More than 1.9 million online TSB customers were unable to access their accounts after a botched upgrade to the bank’s IT systems last month.
TSB was transferring over accounts and customer information from a Lloyds system to one designed by its current owner, Spanish lender Sabadell.
The bank was sold by Lloyds to Sabadell in 2015 but TSB continued to pay to use its former owner’s IT systems while it designed a new platform.
Lloyds got in touch with TSB on the morning of April 23 to offer assistance in resolving the issues, the Financial Times reported.
However, TSB turned down the offer.
TSB may have 'hoped to get away with it', says MP
Labour MP on the cross-party Treasury select committee, John Mann, told the FT that TSB’s refusal to accept a hand from Lloyds showed that it failed to acknowledge the scale of the problem.
Mann said it was a sign that TSB may have been “hoping to get away with it”.
“They were playing fast and loose with the customers and also with their reputation, which has been so damaged by it now,” he told the newspaper.
TSB 'calls in the calvary'
TSB drafted in IBM to help resolve the issues almost a week after the IT meltdown began.
The bank’s chief executive, Paul Pester, said he was “calling in the calvary to get this thing fixed”.

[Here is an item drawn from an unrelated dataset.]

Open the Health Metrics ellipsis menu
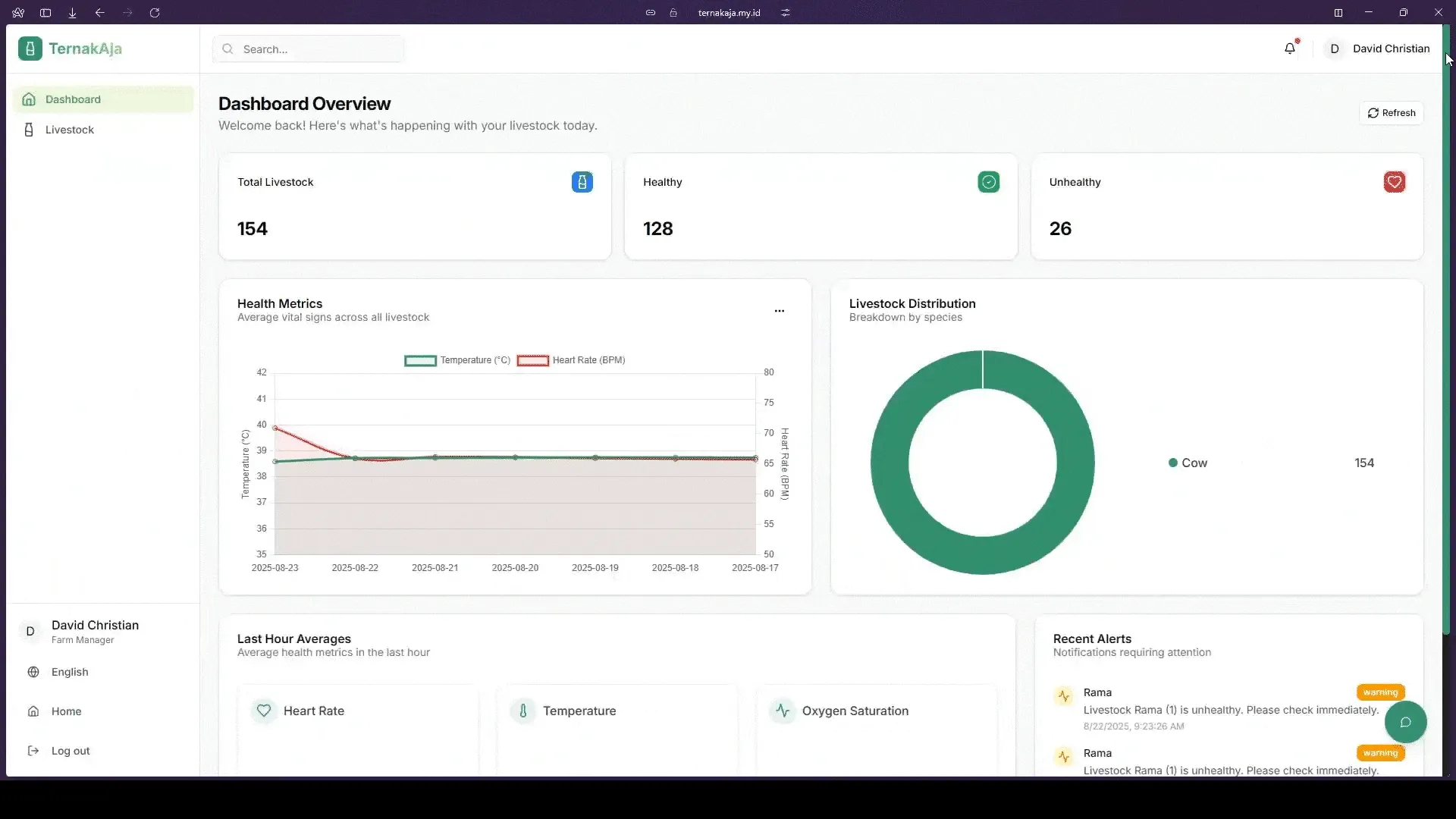 (780, 311)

But four weeks on from the IT upgrade, customers were still reporting issues with accessing their accounts and transferring money.
In an effort to stop retail and business clients from jumping ship, TSB waived all overdraft fees and interest charges.
TSB has also raised the interest paid out on its standard current account to 5% on balances up to £1,500, up from 3%, for existing customers.